On Thursday afternoon, The Washington Post reported that the U.S. Coast Guard would no longer classify swastikas as hate symbols, instead adopting new guidelines that would label the Nazi-era insignia as “potentially divisive.” The same policy, set to take effect on Dec. 15, was intended to apply to nooses.
The Coast Guard falls under the Department of Homeland Security, and after the Post’s report was published online, Tricia McLaughlin, the assistant secretary at DHS, described the reporting as “an absolute ludicrous lie,” “unequivocally false” and “fake crap.”
But as additional evidence of the proposed guidelines emerged and outrage over the change grew, officials did exactly what many predicted they would do: They quickly reversed course. The Washington Post reported in a follow-up piece:
In a stunning and lightning-fast reversal of policy, the U.S. Coast Guard late Thursday said the swastika and noose were indeed hate symbols that are prohibited and have no place in the military branch.
Adm. Kevin Lunday, the Coast Guard’s acting commandant, clarified in a late Thursday memo, “A symbol or flag is prohibited as a reflection of hate if its display adversely affects good order and discipline, unit cohesion, command climate, morale, or mission effectiveness.”
The same memo added, “Divisive or hate symbols and flags are prohibited. These symbols and flags include, but are not limited to, the following: a noose, a swastika, and any symbols or flags co-opted or adopted by hate-based groups as representations of supremacy, racial or religious intolerance, anti-semitism, or any other improper bias.”
It’s worth noting for context that Lunday is the White House’s nominee to serve as a permanent Coast Guard commandant, and he was on Capitol Hill this week shoring up Senate support. If confirmed, he’ll succeed Adm. Linda Fagan — a four-star admiral and the first woman to lead a branch of the military — whom Donald Trump fired on the first day of his second term, and who was evicted from her home with three hours of notice.

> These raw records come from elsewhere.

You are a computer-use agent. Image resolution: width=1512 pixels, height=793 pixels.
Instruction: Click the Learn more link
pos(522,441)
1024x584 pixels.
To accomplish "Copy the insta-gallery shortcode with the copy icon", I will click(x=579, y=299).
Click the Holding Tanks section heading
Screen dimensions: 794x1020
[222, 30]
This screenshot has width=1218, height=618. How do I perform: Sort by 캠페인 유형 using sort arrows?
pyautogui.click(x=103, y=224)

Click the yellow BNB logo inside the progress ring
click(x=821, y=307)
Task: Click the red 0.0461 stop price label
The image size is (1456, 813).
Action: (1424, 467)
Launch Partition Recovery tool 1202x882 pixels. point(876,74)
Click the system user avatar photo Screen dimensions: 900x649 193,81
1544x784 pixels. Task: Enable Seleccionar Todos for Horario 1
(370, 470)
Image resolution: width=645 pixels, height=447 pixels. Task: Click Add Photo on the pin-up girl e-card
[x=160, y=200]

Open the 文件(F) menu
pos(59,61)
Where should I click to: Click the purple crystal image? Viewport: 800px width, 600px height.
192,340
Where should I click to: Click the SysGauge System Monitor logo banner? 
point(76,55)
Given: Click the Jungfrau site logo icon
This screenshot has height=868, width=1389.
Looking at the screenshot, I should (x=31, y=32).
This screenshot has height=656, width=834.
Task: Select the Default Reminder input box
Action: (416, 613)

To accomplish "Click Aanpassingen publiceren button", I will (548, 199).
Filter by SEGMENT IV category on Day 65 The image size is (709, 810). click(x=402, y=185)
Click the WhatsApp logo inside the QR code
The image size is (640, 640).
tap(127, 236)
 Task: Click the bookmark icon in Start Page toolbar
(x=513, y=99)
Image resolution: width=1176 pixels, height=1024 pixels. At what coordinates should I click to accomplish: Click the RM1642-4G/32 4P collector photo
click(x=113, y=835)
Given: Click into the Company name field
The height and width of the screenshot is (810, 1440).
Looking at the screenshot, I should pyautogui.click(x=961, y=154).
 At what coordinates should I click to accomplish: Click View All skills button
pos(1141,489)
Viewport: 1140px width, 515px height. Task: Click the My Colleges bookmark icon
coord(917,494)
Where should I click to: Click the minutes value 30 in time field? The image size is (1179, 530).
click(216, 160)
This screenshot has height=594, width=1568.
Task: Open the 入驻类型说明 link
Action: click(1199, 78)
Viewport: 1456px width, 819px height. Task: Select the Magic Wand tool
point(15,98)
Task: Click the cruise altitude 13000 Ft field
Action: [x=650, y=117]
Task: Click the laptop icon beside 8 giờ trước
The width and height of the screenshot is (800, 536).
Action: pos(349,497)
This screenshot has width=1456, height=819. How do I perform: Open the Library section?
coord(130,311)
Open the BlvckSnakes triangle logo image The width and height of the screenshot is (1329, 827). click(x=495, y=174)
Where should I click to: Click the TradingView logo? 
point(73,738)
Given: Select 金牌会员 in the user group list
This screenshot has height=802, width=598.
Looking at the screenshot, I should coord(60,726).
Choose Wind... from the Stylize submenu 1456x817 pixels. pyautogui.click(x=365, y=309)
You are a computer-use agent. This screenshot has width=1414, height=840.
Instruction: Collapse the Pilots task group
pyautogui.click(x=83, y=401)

As the dust settles on this story, the Post’s latest reporting added, “While the Coast Guard has now come out strongly against the incendiary wording in the now defunct policy … there are still significant questions as to who approved reclassifying both a noose and swastika as just potentially divisive in the first place.”
In other words, there might yet be another chapter to this short-lived controversy.
This post updates our related earlier coverage.